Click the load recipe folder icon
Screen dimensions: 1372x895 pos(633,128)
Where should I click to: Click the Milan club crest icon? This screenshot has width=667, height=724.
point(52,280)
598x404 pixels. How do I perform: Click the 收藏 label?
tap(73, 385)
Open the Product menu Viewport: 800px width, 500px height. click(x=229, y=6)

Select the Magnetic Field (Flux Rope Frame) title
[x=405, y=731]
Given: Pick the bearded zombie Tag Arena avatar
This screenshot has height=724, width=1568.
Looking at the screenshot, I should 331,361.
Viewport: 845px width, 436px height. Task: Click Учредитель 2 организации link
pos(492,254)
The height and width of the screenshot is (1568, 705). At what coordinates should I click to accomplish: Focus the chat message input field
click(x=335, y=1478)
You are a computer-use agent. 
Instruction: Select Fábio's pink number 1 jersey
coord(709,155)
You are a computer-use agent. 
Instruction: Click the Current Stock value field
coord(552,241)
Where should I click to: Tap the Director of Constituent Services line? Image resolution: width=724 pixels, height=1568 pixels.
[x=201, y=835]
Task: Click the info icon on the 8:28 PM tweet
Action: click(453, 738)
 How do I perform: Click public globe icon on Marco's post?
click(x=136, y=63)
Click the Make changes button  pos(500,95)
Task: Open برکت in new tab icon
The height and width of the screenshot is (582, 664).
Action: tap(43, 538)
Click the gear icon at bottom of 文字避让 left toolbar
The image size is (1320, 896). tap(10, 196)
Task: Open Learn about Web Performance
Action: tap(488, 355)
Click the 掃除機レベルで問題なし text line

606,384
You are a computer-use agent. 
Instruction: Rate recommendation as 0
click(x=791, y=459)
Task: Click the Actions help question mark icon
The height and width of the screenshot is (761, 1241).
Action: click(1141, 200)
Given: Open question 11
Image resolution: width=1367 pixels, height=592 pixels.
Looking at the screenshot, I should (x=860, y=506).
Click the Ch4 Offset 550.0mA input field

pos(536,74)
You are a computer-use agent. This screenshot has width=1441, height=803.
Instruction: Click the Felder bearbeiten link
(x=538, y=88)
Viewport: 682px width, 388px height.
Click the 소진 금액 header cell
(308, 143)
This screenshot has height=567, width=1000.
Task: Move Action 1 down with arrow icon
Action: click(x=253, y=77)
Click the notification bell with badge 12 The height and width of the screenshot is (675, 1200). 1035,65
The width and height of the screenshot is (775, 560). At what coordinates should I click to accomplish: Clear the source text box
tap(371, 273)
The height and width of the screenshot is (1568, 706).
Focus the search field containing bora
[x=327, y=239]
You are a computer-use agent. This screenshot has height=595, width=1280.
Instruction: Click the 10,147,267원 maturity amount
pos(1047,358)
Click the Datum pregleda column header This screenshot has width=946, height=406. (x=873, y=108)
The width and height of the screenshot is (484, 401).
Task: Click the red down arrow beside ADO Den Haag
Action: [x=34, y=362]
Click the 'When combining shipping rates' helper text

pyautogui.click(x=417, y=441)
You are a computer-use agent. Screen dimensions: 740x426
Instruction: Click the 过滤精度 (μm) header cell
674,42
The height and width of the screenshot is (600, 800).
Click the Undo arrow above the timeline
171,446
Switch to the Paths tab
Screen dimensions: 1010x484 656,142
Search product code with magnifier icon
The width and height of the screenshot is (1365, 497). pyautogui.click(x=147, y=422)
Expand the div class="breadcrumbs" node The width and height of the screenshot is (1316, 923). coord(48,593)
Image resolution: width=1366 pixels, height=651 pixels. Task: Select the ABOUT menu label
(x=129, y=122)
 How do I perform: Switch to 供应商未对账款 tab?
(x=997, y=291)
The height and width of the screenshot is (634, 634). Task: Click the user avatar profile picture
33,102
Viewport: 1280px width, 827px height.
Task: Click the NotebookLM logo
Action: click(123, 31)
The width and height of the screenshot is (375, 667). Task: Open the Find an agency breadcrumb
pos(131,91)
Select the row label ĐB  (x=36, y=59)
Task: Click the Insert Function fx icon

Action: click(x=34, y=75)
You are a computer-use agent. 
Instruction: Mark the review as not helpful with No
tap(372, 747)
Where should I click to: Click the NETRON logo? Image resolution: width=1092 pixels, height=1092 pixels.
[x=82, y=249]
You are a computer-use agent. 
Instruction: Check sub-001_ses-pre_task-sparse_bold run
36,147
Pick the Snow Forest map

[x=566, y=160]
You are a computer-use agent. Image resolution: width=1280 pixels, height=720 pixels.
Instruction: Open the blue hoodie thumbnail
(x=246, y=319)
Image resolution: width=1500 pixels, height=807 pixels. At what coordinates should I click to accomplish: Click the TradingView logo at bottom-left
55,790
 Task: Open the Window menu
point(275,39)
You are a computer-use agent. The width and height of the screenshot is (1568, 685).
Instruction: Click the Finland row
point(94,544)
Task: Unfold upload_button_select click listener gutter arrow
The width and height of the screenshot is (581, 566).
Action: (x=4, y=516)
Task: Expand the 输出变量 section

Task objective: Reproduce every entry, word for word.

Answer space:
Click the load recipe folder icon
Screen dimensions: 1372x895 pos(633,128)
Where should I click to: Click the Milan club crest icon? This screenshot has width=667, height=724.
point(52,280)
598x404 pixels. How do I perform: Click the 收藏 label?
tap(73, 385)
Open the Product menu Viewport: 800px width, 500px height. click(x=229, y=6)

Select the Magnetic Field (Flux Rope Frame) title
[x=405, y=731]
Given: Pick the bearded zombie Tag Arena avatar
This screenshot has height=724, width=1568.
Looking at the screenshot, I should 331,361.
Viewport: 845px width, 436px height. Task: Click Учредитель 2 организации link
pos(492,254)
The height and width of the screenshot is (1568, 705). At what coordinates should I click to accomplish: Focus the chat message input field
click(x=335, y=1478)
You are a computer-use agent. 
Instruction: Select Fábio's pink number 1 jersey
coord(709,155)
You are a computer-use agent. 
Instruction: Click the Current Stock value field
coord(552,241)
Where should I click to: Tap the Director of Constituent Services line? Image resolution: width=724 pixels, height=1568 pixels.
[x=201, y=835]
Task: Click the info icon on the 8:28 PM tweet
Action: click(453, 738)
 How do I perform: Click public globe icon on Marco's post?
click(x=136, y=63)
Click the Make changes button  pos(500,95)
Task: Open برکت in new tab icon
The height and width of the screenshot is (582, 664).
Action: tap(43, 538)
Click the gear icon at bottom of 文字避让 left toolbar
The image size is (1320, 896). tap(10, 196)
Task: Open Learn about Web Performance
Action: tap(488, 355)
Click the 掃除機レベルで問題なし text line

606,384
You are a computer-use agent. 
Instruction: Rate recommendation as 0
click(x=791, y=459)
Task: Click the Actions help question mark icon
The height and width of the screenshot is (761, 1241).
Action: click(1141, 200)
Given: Open question 11
Image resolution: width=1367 pixels, height=592 pixels.
Looking at the screenshot, I should (x=860, y=506).
Click the Ch4 Offset 550.0mA input field

pos(536,74)
You are a computer-use agent. This screenshot has width=1441, height=803.
Instruction: Click the Felder bearbeiten link
(x=538, y=88)
Viewport: 682px width, 388px height.
Click the 소진 금액 header cell
(308, 143)
This screenshot has height=567, width=1000.
Task: Move Action 1 down with arrow icon
Action: click(x=253, y=77)
Click the notification bell with badge 12 The height and width of the screenshot is (675, 1200). 1035,65
The width and height of the screenshot is (775, 560). At what coordinates should I click to accomplish: Clear the source text box
tap(371, 273)
The height and width of the screenshot is (1568, 706).
Focus the search field containing bora
[x=327, y=239]
You are a computer-use agent. This screenshot has height=595, width=1280.
Instruction: Click the 10,147,267원 maturity amount
pos(1047,358)
Click the Datum pregleda column header This screenshot has width=946, height=406. (x=873, y=108)
The width and height of the screenshot is (484, 401).
Task: Click the red down arrow beside ADO Den Haag
Action: [x=34, y=362]
Click the 'When combining shipping rates' helper text

pyautogui.click(x=417, y=441)
You are a computer-use agent. Screen dimensions: 740x426
Instruction: Click the 过滤精度 (μm) header cell
674,42
The height and width of the screenshot is (600, 800).
Click the Undo arrow above the timeline
171,446
Switch to the Paths tab
Screen dimensions: 1010x484 656,142
Search product code with magnifier icon
The width and height of the screenshot is (1365, 497). pyautogui.click(x=147, y=422)
Expand the div class="breadcrumbs" node The width and height of the screenshot is (1316, 923). coord(48,593)
Image resolution: width=1366 pixels, height=651 pixels. Task: Select the ABOUT menu label
(x=129, y=122)
 How do I perform: Switch to 供应商未对账款 tab?
(x=997, y=291)
The height and width of the screenshot is (634, 634). Task: Click the user avatar profile picture
33,102
Viewport: 1280px width, 827px height.
Task: Click the NotebookLM logo
Action: click(123, 31)
The width and height of the screenshot is (375, 667). Task: Open the Find an agency breadcrumb
pos(131,91)
Select the row label ĐB  (x=36, y=59)
Task: Click the Insert Function fx icon

Action: click(x=34, y=75)
You are a computer-use agent. 
Instruction: Mark the review as not helpful with No
tap(372, 747)
Where should I click to: Click the NETRON logo? Image resolution: width=1092 pixels, height=1092 pixels.
[x=82, y=249]
You are a computer-use agent. 
Instruction: Check sub-001_ses-pre_task-sparse_bold run
36,147
Pick the Snow Forest map

[x=566, y=160]
You are a computer-use agent. Image resolution: width=1280 pixels, height=720 pixels.
Instruction: Open the blue hoodie thumbnail
(x=246, y=319)
Image resolution: width=1500 pixels, height=807 pixels. At what coordinates should I click to accomplish: Click the TradingView logo at bottom-left
55,790
 Task: Open the Window menu
point(275,39)
You are a computer-use agent. The width and height of the screenshot is (1568, 685).
Instruction: Click the Finland row
point(94,544)
Task: Unfold upload_button_select click listener gutter arrow
The width and height of the screenshot is (581, 566).
Action: (x=4, y=516)
Task: Expand the 输出变量 section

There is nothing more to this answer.